THE PROBLEM> The whole listing below is to be repeated without alteration.
--- PROVIDED MATERIAL Enclosed Below ---
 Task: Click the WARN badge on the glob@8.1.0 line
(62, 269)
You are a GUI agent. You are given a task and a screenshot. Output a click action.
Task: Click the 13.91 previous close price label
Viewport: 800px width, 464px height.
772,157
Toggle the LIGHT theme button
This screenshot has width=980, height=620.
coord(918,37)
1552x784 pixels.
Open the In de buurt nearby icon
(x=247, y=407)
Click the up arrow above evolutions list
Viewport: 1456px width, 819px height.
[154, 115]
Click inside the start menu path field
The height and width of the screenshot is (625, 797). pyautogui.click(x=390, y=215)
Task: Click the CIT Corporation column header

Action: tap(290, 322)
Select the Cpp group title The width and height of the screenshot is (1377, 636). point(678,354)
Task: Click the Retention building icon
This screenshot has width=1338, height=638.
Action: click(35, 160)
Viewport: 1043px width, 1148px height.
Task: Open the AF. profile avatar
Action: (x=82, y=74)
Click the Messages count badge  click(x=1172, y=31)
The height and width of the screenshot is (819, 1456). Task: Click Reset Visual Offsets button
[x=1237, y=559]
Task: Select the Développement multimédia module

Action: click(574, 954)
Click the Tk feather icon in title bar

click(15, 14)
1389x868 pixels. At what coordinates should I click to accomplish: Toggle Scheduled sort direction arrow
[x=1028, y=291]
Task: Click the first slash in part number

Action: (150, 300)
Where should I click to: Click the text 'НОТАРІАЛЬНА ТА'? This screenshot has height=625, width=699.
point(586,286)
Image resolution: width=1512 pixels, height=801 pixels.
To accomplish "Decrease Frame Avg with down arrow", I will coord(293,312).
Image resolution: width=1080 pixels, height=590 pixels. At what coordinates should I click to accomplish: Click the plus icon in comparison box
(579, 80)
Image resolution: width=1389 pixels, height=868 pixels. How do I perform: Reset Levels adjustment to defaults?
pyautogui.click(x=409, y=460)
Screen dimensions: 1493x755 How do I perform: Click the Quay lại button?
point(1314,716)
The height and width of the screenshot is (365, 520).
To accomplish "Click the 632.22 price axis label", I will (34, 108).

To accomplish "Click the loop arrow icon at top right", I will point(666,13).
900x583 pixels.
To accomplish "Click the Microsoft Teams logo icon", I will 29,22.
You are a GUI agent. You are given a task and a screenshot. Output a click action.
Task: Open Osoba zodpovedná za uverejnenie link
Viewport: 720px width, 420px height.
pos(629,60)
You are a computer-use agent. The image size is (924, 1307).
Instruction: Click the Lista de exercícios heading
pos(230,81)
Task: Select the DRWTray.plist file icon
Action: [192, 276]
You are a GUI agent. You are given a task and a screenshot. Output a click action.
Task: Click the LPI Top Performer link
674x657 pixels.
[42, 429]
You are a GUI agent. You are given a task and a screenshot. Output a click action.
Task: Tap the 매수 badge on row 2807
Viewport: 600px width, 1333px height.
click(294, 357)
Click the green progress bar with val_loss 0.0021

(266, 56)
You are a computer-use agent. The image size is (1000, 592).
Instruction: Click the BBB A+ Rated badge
--- End of Enclosed PROVIDED MATERIAL ---
ANSWER BOX>
 Task: Click the WARN badge on the glob@8.1.0 line
(62, 269)
You are a GUI agent. You are given a task and a screenshot. Output a click action.
Task: Click the 13.91 previous close price label
Viewport: 800px width, 464px height.
772,157
Toggle the LIGHT theme button
This screenshot has width=980, height=620.
coord(918,37)
1552x784 pixels.
Open the In de buurt nearby icon
(x=247, y=407)
Click the up arrow above evolutions list
Viewport: 1456px width, 819px height.
[154, 115]
Click inside the start menu path field
The height and width of the screenshot is (625, 797). pyautogui.click(x=390, y=215)
Task: Click the CIT Corporation column header

Action: tap(290, 322)
Select the Cpp group title The width and height of the screenshot is (1377, 636). point(678,354)
Task: Click the Retention building icon
This screenshot has width=1338, height=638.
Action: click(35, 160)
Viewport: 1043px width, 1148px height.
Task: Open the AF. profile avatar
Action: (x=82, y=74)
Click the Messages count badge  click(x=1172, y=31)
The height and width of the screenshot is (819, 1456). Task: Click Reset Visual Offsets button
[x=1237, y=559]
Task: Select the Développement multimédia module

Action: click(574, 954)
Click the Tk feather icon in title bar

click(15, 14)
1389x868 pixels. At what coordinates should I click to accomplish: Toggle Scheduled sort direction arrow
[x=1028, y=291]
Task: Click the first slash in part number

Action: (150, 300)
Where should I click to: Click the text 'НОТАРІАЛЬНА ТА'? This screenshot has height=625, width=699.
point(586,286)
Image resolution: width=1512 pixels, height=801 pixels.
To accomplish "Decrease Frame Avg with down arrow", I will coord(293,312).
Image resolution: width=1080 pixels, height=590 pixels. At what coordinates should I click to accomplish: Click the plus icon in comparison box
(579, 80)
Image resolution: width=1389 pixels, height=868 pixels. How do I perform: Reset Levels adjustment to defaults?
pyautogui.click(x=409, y=460)
Screen dimensions: 1493x755 How do I perform: Click the Quay lại button?
point(1314,716)
The height and width of the screenshot is (365, 520).
To accomplish "Click the 632.22 price axis label", I will (34, 108).

To accomplish "Click the loop arrow icon at top right", I will point(666,13).
900x583 pixels.
To accomplish "Click the Microsoft Teams logo icon", I will 29,22.
You are a GUI agent. You are given a task and a screenshot. Output a click action.
Task: Open Osoba zodpovedná za uverejnenie link
Viewport: 720px width, 420px height.
pos(629,60)
You are a computer-use agent. The image size is (924, 1307).
Instruction: Click the Lista de exercícios heading
pos(230,81)
Task: Select the DRWTray.plist file icon
Action: [192, 276]
You are a GUI agent. You are given a task and a screenshot. Output a click action.
Task: Click the LPI Top Performer link
674x657 pixels.
[42, 429]
You are a GUI agent. You are given a task and a screenshot. Output a click action.
Task: Tap the 매수 badge on row 2807
Viewport: 600px width, 1333px height.
click(294, 357)
Click the green progress bar with val_loss 0.0021

(266, 56)
You are a computer-use agent. The image size is (1000, 592).
Instruction: Click the BBB A+ Rated badge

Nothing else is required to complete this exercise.